La policy della Banca Mondiale, sostiene
Urgewald, esclude sì investimenti per la produzione di combustibili
fossili, ma solo attraverso finanziamenti diretti. Il trade
finance, invece, è una forma di finanziamento indiretto, che
l’istituto sta oltretutto utilizzando sempre di più negli ultimi anni: il suo
valore è infatti raddoppiato dal 2019 ad oggi, e pesa ormai per più del 60%
delle sue attività.
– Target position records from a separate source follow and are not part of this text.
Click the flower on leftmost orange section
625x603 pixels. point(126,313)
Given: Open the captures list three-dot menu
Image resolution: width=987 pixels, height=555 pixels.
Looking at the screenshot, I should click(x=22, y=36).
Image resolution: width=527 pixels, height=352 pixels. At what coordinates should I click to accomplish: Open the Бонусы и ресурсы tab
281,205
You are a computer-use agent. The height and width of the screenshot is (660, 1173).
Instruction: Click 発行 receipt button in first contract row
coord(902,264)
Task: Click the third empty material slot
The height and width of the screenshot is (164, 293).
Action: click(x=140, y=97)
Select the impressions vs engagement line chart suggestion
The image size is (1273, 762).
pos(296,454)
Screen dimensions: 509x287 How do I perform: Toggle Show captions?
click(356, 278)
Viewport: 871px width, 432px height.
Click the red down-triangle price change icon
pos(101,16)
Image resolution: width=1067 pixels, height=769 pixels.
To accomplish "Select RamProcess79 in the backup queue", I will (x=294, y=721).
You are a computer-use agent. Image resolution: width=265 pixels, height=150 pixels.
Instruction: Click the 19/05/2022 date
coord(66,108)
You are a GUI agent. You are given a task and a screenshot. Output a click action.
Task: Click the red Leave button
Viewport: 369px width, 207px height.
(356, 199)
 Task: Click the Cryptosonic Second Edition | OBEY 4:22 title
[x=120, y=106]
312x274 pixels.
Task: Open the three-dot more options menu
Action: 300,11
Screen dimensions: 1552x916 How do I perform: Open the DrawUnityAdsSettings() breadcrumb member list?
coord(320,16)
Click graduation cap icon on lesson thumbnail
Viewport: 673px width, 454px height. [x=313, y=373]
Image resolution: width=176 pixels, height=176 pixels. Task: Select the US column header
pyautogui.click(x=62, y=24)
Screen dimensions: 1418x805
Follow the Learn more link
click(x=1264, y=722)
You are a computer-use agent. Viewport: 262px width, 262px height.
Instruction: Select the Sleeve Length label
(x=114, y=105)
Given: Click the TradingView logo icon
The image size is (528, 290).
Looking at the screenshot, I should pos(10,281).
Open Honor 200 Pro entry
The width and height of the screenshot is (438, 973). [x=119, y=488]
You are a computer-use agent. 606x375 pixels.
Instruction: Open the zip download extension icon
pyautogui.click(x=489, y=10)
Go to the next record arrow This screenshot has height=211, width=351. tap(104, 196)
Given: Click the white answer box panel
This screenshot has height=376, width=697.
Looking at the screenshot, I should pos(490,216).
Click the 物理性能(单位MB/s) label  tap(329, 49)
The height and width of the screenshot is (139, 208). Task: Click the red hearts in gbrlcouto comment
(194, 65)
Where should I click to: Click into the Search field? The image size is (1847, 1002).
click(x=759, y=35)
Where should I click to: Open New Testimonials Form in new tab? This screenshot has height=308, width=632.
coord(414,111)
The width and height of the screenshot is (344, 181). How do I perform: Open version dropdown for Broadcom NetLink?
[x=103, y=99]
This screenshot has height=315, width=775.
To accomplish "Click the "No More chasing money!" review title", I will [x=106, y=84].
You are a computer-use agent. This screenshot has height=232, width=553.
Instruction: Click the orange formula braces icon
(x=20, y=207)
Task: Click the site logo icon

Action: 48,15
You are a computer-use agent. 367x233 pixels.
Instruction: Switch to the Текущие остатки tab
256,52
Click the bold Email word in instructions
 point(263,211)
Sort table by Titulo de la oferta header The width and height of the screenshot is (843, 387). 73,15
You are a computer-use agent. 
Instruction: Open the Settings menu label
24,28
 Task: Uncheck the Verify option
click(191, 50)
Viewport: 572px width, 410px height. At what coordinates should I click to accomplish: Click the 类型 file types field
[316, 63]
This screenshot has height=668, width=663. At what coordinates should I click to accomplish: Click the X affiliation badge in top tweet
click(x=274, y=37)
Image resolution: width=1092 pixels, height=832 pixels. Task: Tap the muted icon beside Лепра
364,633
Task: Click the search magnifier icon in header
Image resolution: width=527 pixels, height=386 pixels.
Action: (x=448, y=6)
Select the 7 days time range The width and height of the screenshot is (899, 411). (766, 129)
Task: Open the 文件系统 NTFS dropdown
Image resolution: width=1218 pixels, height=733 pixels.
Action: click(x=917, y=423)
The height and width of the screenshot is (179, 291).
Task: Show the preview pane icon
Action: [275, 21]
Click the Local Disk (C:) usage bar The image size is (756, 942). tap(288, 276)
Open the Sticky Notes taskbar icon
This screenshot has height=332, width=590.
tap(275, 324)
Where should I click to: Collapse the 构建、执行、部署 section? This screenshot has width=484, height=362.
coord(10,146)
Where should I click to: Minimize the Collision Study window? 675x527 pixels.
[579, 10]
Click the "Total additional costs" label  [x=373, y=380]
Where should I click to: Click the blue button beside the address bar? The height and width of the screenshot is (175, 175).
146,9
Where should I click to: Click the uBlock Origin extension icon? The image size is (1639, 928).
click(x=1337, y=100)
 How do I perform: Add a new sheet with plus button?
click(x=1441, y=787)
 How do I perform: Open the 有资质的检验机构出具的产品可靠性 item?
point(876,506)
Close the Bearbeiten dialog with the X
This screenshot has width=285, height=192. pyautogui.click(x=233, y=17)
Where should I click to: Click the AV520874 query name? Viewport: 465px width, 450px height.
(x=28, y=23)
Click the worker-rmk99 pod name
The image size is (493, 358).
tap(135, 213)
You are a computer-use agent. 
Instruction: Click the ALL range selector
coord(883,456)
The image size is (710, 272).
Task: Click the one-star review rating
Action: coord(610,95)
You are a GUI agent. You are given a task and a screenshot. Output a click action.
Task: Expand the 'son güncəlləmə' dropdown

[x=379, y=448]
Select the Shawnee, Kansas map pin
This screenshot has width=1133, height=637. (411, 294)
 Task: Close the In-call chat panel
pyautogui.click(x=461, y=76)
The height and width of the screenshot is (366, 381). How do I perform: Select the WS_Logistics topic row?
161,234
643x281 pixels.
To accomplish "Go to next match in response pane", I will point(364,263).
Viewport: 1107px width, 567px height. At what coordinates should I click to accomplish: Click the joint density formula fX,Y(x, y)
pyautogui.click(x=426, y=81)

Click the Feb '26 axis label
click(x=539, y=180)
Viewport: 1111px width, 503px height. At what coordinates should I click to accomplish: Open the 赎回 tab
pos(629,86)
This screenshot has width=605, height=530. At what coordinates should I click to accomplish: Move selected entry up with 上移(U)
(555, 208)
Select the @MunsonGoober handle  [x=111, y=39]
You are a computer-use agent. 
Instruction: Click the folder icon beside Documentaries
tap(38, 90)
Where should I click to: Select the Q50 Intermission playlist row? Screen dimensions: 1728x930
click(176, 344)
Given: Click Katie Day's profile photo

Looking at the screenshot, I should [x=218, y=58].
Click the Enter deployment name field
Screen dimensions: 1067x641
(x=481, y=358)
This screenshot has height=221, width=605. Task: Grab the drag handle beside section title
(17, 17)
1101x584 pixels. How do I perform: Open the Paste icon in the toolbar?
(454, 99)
Per questa ragione Heike Mainhardt, autrice della ricerca,
ritiene urgente una riforma della Banca Mondiale e dell’International
Finance Corporation, in modo da rendere le sue transazioni finanziarie più
trasparenti ed escludere così i finanziamenti per i combustibili fossili tra le
sue attività di prestito.
Dallo scorso giugno, la Banca Mondiale ha tra l’altro un nuovo presidente, l’indiano Ajay Banga (ex ceo di Mastercard), candidato dal presidente statunitense Joe Biden e subentrato al dimissionario David Malpass, indicato invece da Donald Trump nel 2019. Quest’ultimo era finito al centro delle polemiche per le sue posizioni “negazioniste” proprio sulla questione ambientale (si è rifiutato di riconoscere le evidenze scientifiche sul ruolo delle attività umane nel riscaldamento globale), così come sugli aiuti ai Paesi più poveri.
“Il report di Urgewald contiene gravi inesattezze sui fatti e sopravvaluta in modo grossolano il supporto dell’International Finance Corporation ai combustibili fossili”, ha commentato un portavoce della Banca Mondiale in relazione alle accuse di Urgewald. “Il carbone, ha detto, è infatti escluso dal trade finance, mentre gas e petrolio sono permessi ma soltanto in forma limitata e non ai fini di produzione, ma solo per la distribuzione in quei Paesi dove è necessario garantire la sicurezza energetica”.